TVDI was developed by Sandholt et al. (2002) based on vegetation index and land surface temperature. The advantages of this method include definite physical processes, a very fewer input variables, and low spectral resolution requirements of the remotely sensed data so that it can be easily applied over a large area (Liang et al. 2014). The TVDI was calculated using the following steps:

$$ \mathrm{TVDI}=\frac{T_{\mathrm{s}}-{T}_{\mathrm{s}\mathrm{min}}}{T_{\mathrm{s}\mathrm{max}}-{T}_{\mathrm{s}\mathrm{min}}} $$
(3)
$$ {T}_{\mathrm{smin}}={a}_{\mathrm{min}}-{b}_{\mathrm{min}}\bullet \mathrm{NDVI} $$
(4)
$$ {T}_{\mathrm{smax}}={a}_{\mathrm{max}}-{b}_{\mathrm{max}}\bullet \mathrm{NDVI} $$
(5)

Records from a data source
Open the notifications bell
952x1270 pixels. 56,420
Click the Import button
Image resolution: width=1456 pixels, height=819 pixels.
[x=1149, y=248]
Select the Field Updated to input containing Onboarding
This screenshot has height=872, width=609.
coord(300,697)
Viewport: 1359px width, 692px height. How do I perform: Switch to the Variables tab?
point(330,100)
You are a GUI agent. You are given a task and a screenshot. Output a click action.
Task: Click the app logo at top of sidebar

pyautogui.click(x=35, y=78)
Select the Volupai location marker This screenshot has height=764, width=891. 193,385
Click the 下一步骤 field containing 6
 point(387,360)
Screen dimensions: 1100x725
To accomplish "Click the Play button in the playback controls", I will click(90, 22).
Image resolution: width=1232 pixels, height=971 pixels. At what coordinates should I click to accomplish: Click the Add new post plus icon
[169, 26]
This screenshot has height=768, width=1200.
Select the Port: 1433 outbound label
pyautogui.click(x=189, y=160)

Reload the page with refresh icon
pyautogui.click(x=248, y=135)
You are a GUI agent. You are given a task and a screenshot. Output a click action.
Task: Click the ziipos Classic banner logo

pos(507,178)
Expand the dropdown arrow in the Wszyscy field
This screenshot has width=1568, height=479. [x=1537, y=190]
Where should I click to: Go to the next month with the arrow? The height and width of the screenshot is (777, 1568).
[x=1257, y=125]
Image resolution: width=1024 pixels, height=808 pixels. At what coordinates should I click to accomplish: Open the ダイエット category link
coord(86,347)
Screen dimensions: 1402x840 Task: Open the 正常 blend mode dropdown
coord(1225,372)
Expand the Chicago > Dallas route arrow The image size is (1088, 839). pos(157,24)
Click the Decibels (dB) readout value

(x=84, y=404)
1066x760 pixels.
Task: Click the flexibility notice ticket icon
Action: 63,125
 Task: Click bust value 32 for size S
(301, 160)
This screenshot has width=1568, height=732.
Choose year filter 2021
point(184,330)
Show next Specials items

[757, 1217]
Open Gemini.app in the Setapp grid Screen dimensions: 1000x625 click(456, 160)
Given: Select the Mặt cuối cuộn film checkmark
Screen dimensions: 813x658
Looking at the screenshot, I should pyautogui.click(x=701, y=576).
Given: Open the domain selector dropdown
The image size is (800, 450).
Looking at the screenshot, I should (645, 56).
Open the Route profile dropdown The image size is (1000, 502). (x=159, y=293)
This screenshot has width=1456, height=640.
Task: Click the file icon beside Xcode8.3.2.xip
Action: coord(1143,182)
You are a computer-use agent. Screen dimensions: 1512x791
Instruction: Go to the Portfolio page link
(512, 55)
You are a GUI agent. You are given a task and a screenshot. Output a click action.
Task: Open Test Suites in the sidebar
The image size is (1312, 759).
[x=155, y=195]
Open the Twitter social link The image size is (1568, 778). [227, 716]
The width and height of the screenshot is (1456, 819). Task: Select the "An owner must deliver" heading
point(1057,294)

Instructions:
A – Output the part of the data-source rows that opens with the line containing "Open Gemini.app in" and closes with the line containing "Looking at the screenshot, I should (645, 56)." as a Markdown table with the columns Nr and Entry, one numbered line per table row, skipping blank lines.
B – Write what comes next in the passage on the TVDI, picking up right after its last line.
The text and the data-source rows have nothing to do with each other.

Answers provided:
A –
| Nr | Entry |
|---|---|
| 1 | Open Gemini.app in the Setapp grid Screen dimensions: 1000x625 click(456, 160) |
| 2 | Given: Select the Mặt cuối cuộn film checkmark |
| 3 | Screen dimensions: 813x658 |
| 4 | Looking at the screenshot, I should pyautogui.click(x=701, y=576). |
| 5 | Given: Open the domain selector dropdown |
| 6 | The image size is (800, 450). |
| 7 | Looking at the screenshot, I should (645, 56). |

B –
where NDVI is the normalized difference vegetation index; Ts is the surface temperature; Tsmax and Tsmin are the maximum and minimum surface temperature, which correspond to the dry and wet edges of the NDVI, respectively; and amax, bmax and amin, and bmin are the intercept and slope of the dry and wet edge equations, respectively. By the method of linear regression, value of amax, bmax and amin, and bmin could be obtained. The TVDI ranges between 0 and 1; higher value indicates a more severe drought, and lower value indicates a weaker drought. The monthly and annual TVDI is the average value from the 16-day TVDI (TVDI-16D) at monthly and annual time steps, respectively (Liang et al. 2014). The drought classifications based on the TVDI and SPEI are listed in Table 1 (Chunqiao et al. 2011; Yan-fei et al. 2016).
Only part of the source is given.